Parts of the exercise –
• 1. In the text about the FOKO conference on female genital mutilation, where and when is the conference held?
• 2. Carry on the press release about the FOKO conference on female genital mutilation from its final sentence.

##### Text #####

Circumcision of women and girls is a manifestation of gender inequality
Female circumcision constitutes gender-based violence and is illegal in the Nordic countries. What are the best ways to prevent this form of gendered violence? This question is discussed at the FOKO (Forskning om kvinnlig omskärelse) network’s conference on female genital mutilation that takes place in Helsinki on 13–14 October.
Minister of Social Affairs and Health Pirkko Mattila will give an opening speech for the conference.
Minister Mattila says that the Nordic countries have zero tolerance for gender-based violence.
“We have to prevent gender-based violence by changing attitudes and stereotyped gender roles. In this work we need international cooperation as well as cooperation across administrative sectors between the public and private sectors, media and civil society organisations. We need to protect the women and girls at risk and at the same time increase awareness of the adverse effects of female circumcision,” says Minister Mattila.

##### Dataset section #####

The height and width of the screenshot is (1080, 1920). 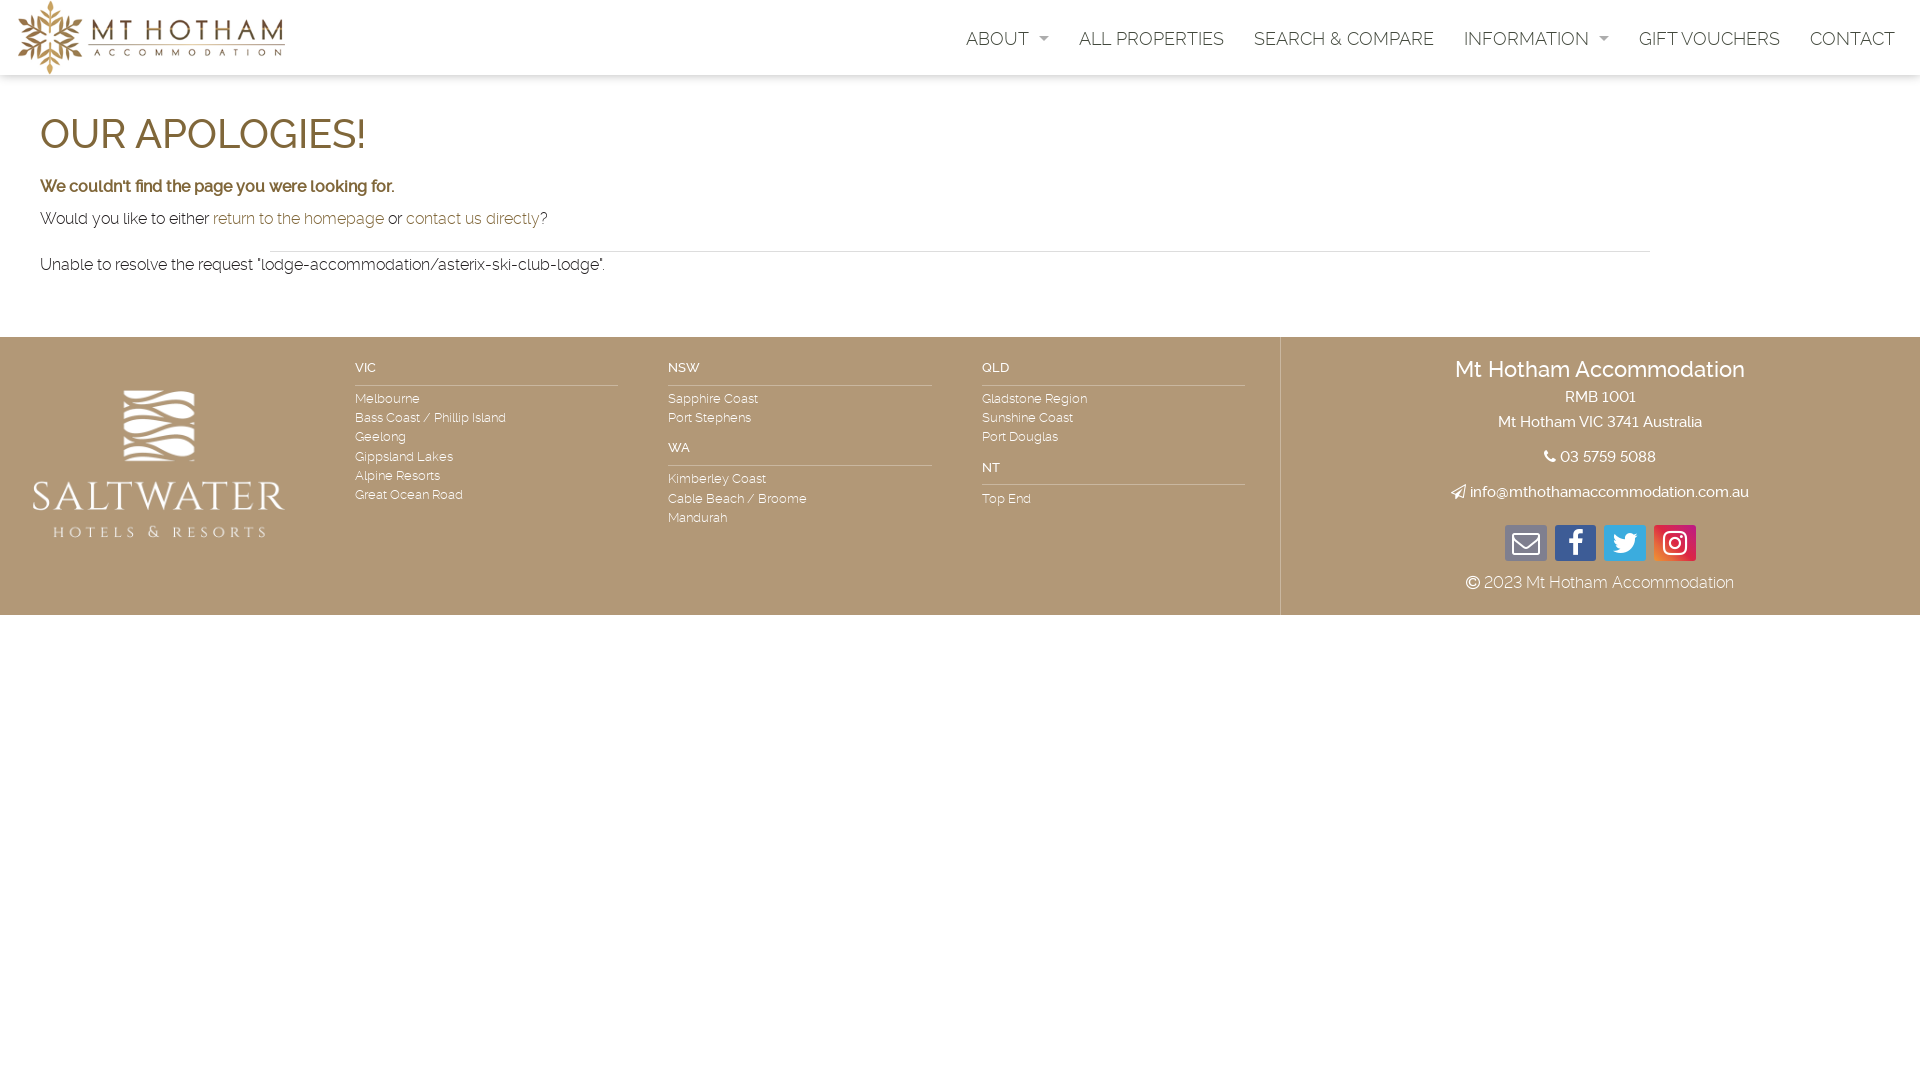 I want to click on MT HOTHAM VILLAGE DIRECTORY, so click(x=1536, y=260).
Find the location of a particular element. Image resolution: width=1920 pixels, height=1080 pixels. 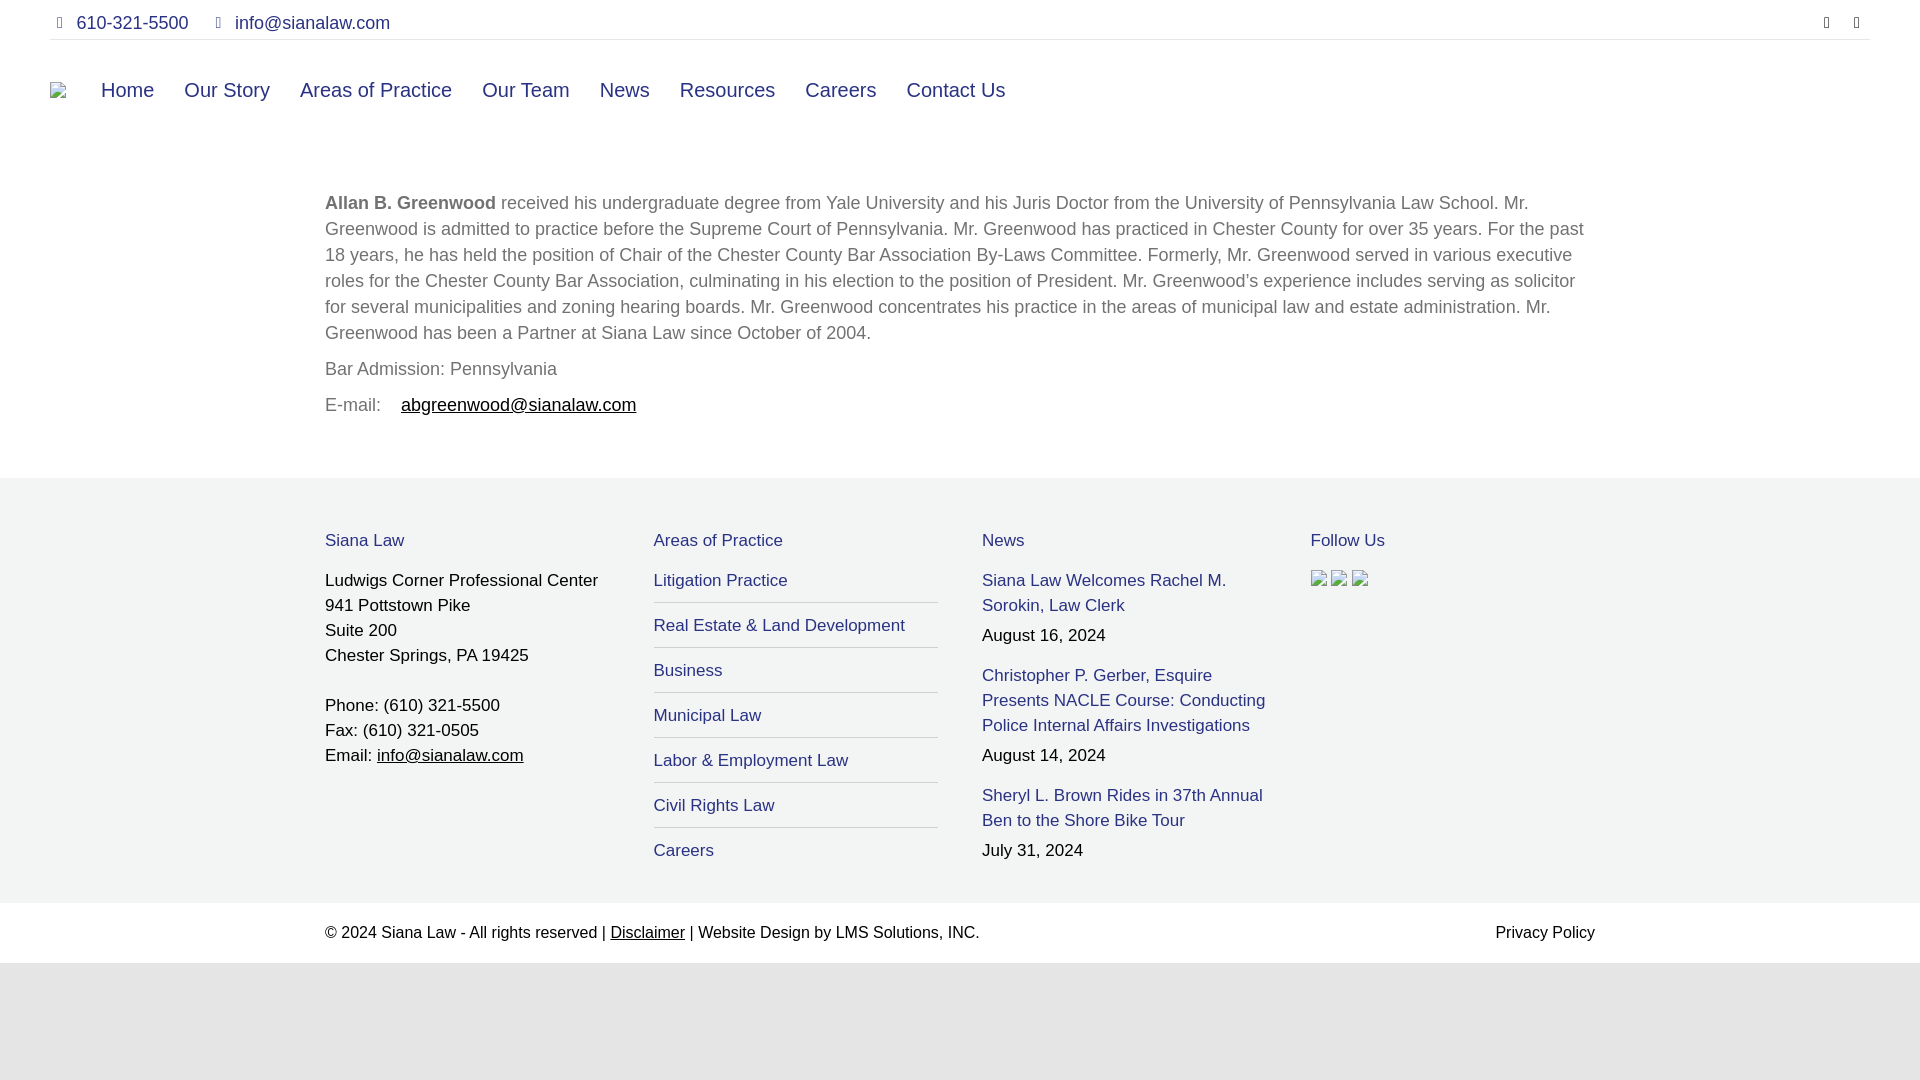

Linkedin page opens in new window is located at coordinates (1856, 22).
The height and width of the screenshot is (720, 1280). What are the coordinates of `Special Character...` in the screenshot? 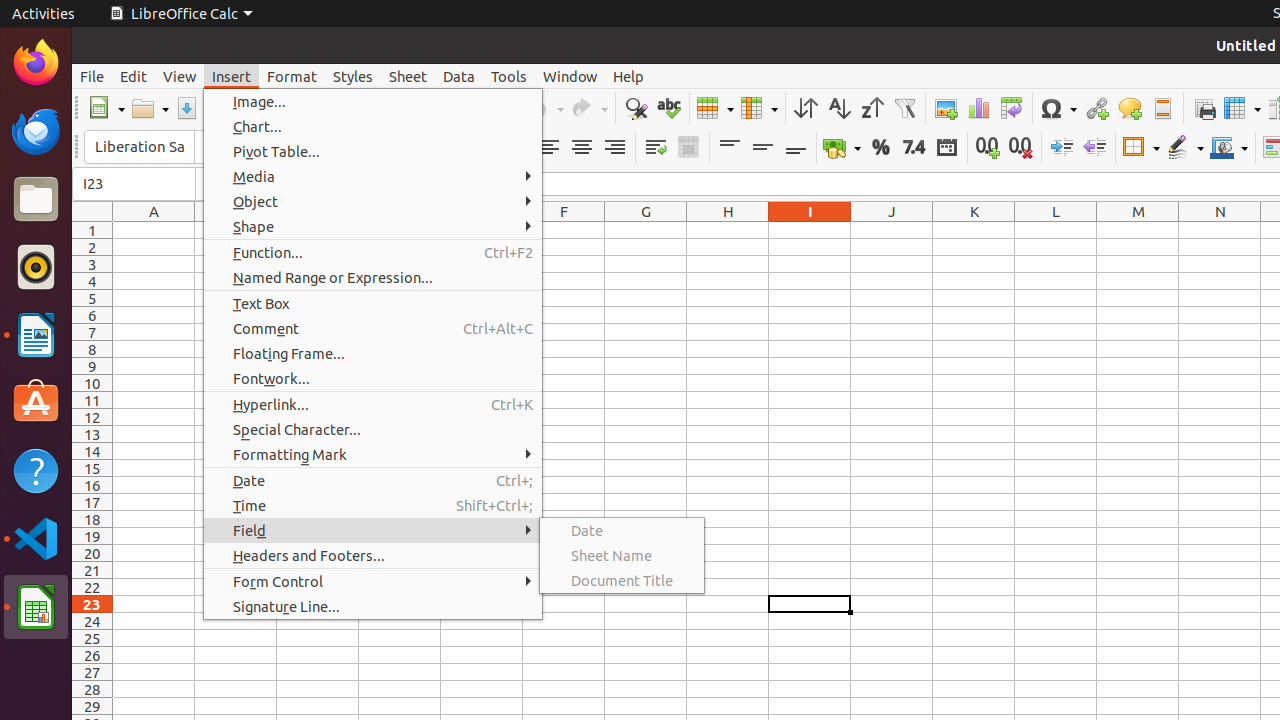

#####

Answers to the tasks –
• 1. In Helsinki on 13–14 October.

• 2.
The conference of the FOKO network of Nordic researchers brings together researchers, authorities, civil society organisations and policy makers as well as men and women from migrant communities with roots in countries where female genital mutilation is a common practice. The conference is organised by the Finnish League for Human Rights together with the Ministry of Social Affairs and Health.
Prevention of gender-based violence is a priority
The conference ‘Female genital mutilation and cutting – a matter of human rights and gender equality’ is part the Finnish programme for the Presidency of the Nordic Council of Ministers. Prevention of gender-based violence is one of the priority areas of the cooperation programme of the Nordic ministers for gender equality. Genital mutilation is an extreme act of violence and a violation of human rights, which is why the ministers for gender equality want to support Nordic cooperation on this topic.
Female circumcision not only violates the human rights of girls and women, it’s also a risk for their health and a manifestation of gender inequality. The UN estimates that every year up to three million girls and women are circumcised in the world, the Nordic countries included.
UNICEF estimates that more than 200 million girls and women alive in the world have undergone female genital mutilation. Half a million of them live in the European Union, according to EU estimates. Another estimate maintains that every year around 180,000 girls and women in Europe are at risk of female genital mutilation.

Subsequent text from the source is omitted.